Death Comes by Night

From Issue: Discovery 1/1/2000

No wonder people used to be scared of owls! Walking at night through a wild forest was bad enough without spooky hoots and screeches coming from way up in the trees.

People still fear the dark, but we’ve come to know and respect the owl. When other raptors bed down for the night, the owls come out to hunt among the darkened fields and forests.

To see and catch their prey, God has given owls special eyes, ears, and feathers. Look at this list of hunting tools:

·         Big eyes-all the better to see you with. For their body size, owls have some of the biggest eyes around. Their pupils can open wide to let in as much light as possible.

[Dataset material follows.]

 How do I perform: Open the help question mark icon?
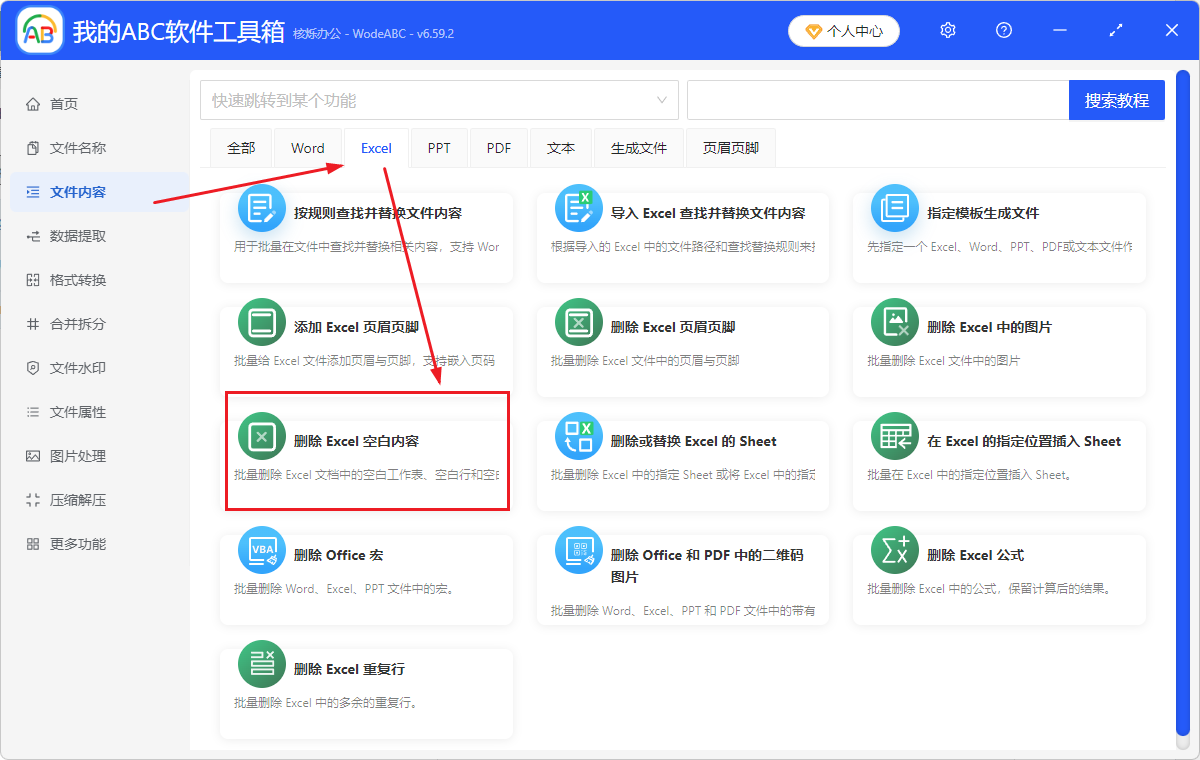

·         Night vision Goggles. The owl has plenty of light-gathering cells at the back of its eyes. It can see three or four times better in the dark than humans.

·         Range-finding binoculars. Our eyes take in a lot of the world at a time. The owl’s eyes are fixed and face straight ahead. This lets and owl get an excellent fix on the distance to its target. To make up for eyes that don’t move, the owl has a super flexible neck. But no, the owl can’t spin its head all the way around.

·         Big ears- all the better to hear you with. Large ear openings pick up more sound. But don’t be fooled by tufts over their ears. They are just for show.

·         Passive sonar. Having one ear higher than the other helps the bird fix the exact location of the sound.. Even in total darkness, the owl can hear and catch its food. And the ears are set wide apart, which gives a more accurate sense of distance.

·         Directional microphones. Soundmen at football games use these to hear what players are saying on the field. Owls use them too. Each eye sits in a big round disk that funnels sounds to the ear. This is what gives the face of the owl its classic shape.

·         Stealth-fighter wings. The edges of the feathers are fuzzy. This muffles the sound of air passing over the wings. Also, the wings are large so the owl can swoop silently on its prey.

All of these tools work together, and most of them are unique to the owl. It’s hard to imagine how “nature” could have done all this, Only God could have created the owl (Genesis 1:20-23).